Originally published 1 January 2002
As if AIDS-afflicted Africa didn’t have enough to contend with, the deadly Ebola virus keeps raising its ugly head, most recently in the West African nation of Gabon.
The virus is transmitted through contact with bodily fluids — blood, mucus, and saliva. Early flulike symptoms are followed by severe internal bleeding, vomiting, and diarrhea. Mortality is high. There is no cure for the disease, but patients treated early for dehydration can survive.
The Ebola virus was first identified in the Sudan in 1976. Since that time, more than 800 people, including medical workers, have died of the disease.
That Ebola has not become a continental or even global scourge is due to the heroic efforts of medical men and women from the World Health Organization, the Centers for Disease Control in Atlanta, the Institut Pasteur in Paris, the London Institute of Hygiene and Tropical Medicine, and nongovernmental organization such as Médecins Sans Frontières, Médecins du Monde, and the International Red Cross and Red Crescent.
A team of workers dispatched by the WHO was quick on the ground in Gabon when the recent outbreak surfaced.
Anyone who is inspired by stories of remarkable courage should read Laurie Garrett’s The Coming Plague: Newly Emerging Diseases in a World Out of Balance. She tells of the doctors and scientists who hurry to the scenes of potential epidemics to identify pathogens and direct efforts to contain them.
The book is now seven years old, but it remains the best introduction to the war against disease — and true heroism never goes out of date.
Read about Dr. Joe McCormick, for example, formerly of the CDC, who stayed on the job in N’zara, Sudan, trying to identify and stifle a viral outbreak even though he thought he had been infected by a deadly virus with an incubation time of five to seven days. “I just didn’t see the point of going to some hospital and getting everybody in a stew, sitting and waiting to get sick, and thinking all the while about the work I should have been doing in N’zara,” he told Garrett.
McCormick’s story could be multiplied a thousandfold. The doctors, nurses, and scientists who fight on the front lines of disease control know that microbes respect no political boundaries, and that, in an age of mass air travel, a pathogen can jump from the Sudan to Boston in a matter of hours.
In the aftermath of September 11, we are on heightened alert for the biological agents that human terrorists might spread, but microbes are quite capable of spreading terror all by themselves. There are 6 billion humans on the planet, and our proliferating biomass is an increasingly attractive breeding ground for fast-evolving microbes.
More than ever before, the planet’s entire human population is potentially available to fast-moving pathogens, and our vaunted technological prowess is nothing if we ignore poverty, ignorance, or disease anywhere. An outbreak of Ebola in Gabon has the potential to explode in our faces, even with our affluence and apparent safety.

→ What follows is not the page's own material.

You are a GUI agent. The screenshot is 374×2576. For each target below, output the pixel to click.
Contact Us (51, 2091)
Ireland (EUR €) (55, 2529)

As medicine Nobel laureate Joshua Lederberg has said: “We are in an eternal competition. We have beaten out virtually every other species to the point where we may now talk about protecting our former predators. But we’re not alone at the top of the food chain.” He is talking, of course, about invisible pathogens. The damage we can do to each other is small compared to what microbes might inflict if they outwit our ever-vigilant doctors and scientists.
Fourteenth-century visitations of the Black Death killed one-third of Europe’s population. The Great Flu Epidemic of 1918 killed 40 million people worldwide; more American soldiers died of flu than in World War I combat. Tens of millions of people are currently infected by HIV. “Nature is not benign,” Lederberg said.
Unfortunately, disease fighters must contend not only with microbes but also with apathetic or antagonistic governments, rapacious warlords and warring tribes, religious taboos, limited resources, entrenched bureaucracies, and the indifference of those of us in the developed world who care more about our own fat pocketbooks than the general well-being of humankind.
Meanwhile, Ebola, HIV, and a host of other pathogens are busy mutating, swapping genes, and evolving strategies to fatten their own metaphorical pocketbooks. In the crowded and mobile state of the present world, we are more vulnerable than ever.
Firefighters and police reaped well-deserved praise for their heroism on September 11. Our soldiers, too, have garnered admiration for their courage in the field. But the equally heroic efforts of the doctors, nurses, and scientists who work year in and year out in the squalid villages, crowded refugee camps, and teeming cities of the developing world to stem disease are seldom recognized.
Without them, we would be facing a far more serious danger than merely human predators.